Bidirectional Attention Flow for Machine Comprehension

Bidirectional Attention Flow for Machine Comprehension
论文及代码代码1 pytorch 实现

模型结构

模型主要包含六层结构，如下图所示:

Character Embedding Layer

使用字符级的卷积神经网络 (character-level CNN)，将词汇映射到高维的向量空间，该网络由Kim在2014年提出。

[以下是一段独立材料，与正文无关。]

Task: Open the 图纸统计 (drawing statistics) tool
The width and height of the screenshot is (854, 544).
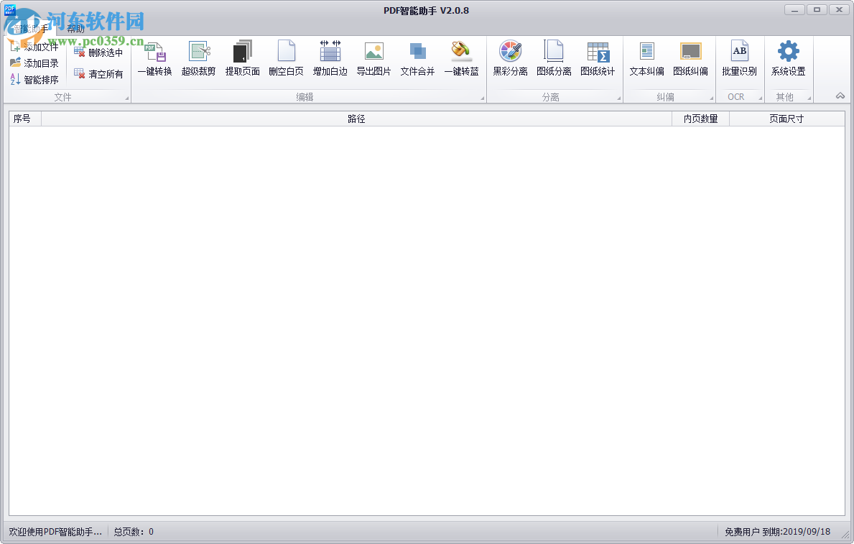Action: (x=598, y=59)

假设文本段落 (context paragraph) 的词汇集合表示为 $\{ x_1, x_2, \dots , x_T \}$ ，问题 (query) 的词汇集合表示为 $\{ q_1, q_2, \dots , q_J \}$ 。使用 character-level CNN 得到字符级的嵌入向量。使用字符级嵌入层，将每个字符转换为一维向量，该字符向量的维度与 CNN 输入通道 (channel) 相同。使用最大池化层将 CNN 的输出规范为维度相等的词向量。

Word Embedding Layer

使用预先训练的词向量 (GloVe)，将每一个词映射到固定大小的高维向量。

将字符级 CNN 得到的词向量与词嵌入向量拼接，然后，利用 highway network 得到 context vector $X \in R^{d * T}$ 和 query vector $Q \in R^{d * J}$ 。

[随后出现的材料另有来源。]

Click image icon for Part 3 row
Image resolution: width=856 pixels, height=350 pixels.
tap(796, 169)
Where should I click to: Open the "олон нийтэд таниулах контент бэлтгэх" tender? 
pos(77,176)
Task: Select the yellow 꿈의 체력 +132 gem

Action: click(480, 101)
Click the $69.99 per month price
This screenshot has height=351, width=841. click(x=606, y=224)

Contextual Embedding Layer

对 highway network 得到的结果 $X$ 和 $Q$ ，分别分别两个 Bi-LSTM 进行编码，捕捉 $X$ 和 $Q$ 各自单词间的局部关系，最后将 Bi-LSTM 的输出进行拼接，得到 $X$ 对应的 $H \in R^{2d * T}$ 和 $Q$ 对应的 $U \in R^{2d * J}$ 。

以上处理用来捕捉 query 和 context 各自不同粒度 (character, word, phrase) 上的特征。

Attention Flow Layer

该层用于表示文本段落与问题的关系。这里是组合问题和上下文的向量，生成一个问题-察觉的特征向量集合。

首先使用 $H$ 和 $U$ 计算 context 和 query 的相关性矩阵 $S \in R^{T*J}$ ，
$\begin{aligned} S_{t j} &=\alpha\left(H_{: t}, U_{: j}\right) \\ \alpha(h, u) &=w_{(S)}^{T}[h ; u ; h \odot u] \end{aligned}$
其中， $S_{ij}$ 表示 context 中第 $t$ 个词与 query 中第 $j$ 个词的相关性， $S \in R^{T * J}$ 。 $H_{:t}$ 表示 $H$ 的第 $t$ 列， $H_{:t} \in R^{2d}$ 。 $U_{:j}$ 表示 $U$ 的第 $j$ 列， $U_{:j} \in R^{2d}$ 。 $\alpha (h, u)$ 是关于 $h$ 和 $u$ 的一个标量函数 (scalar function)，用于计算分数 score。 $W_S$ 为函数 $\alpha$ 的参数， $W_S \in \mathbb{R}^{6d}$ 。 $\odot$ 表示矩阵对应元素相乘 (element-wise multiplication)。 $[ ; ]$ 表示向量的拼接。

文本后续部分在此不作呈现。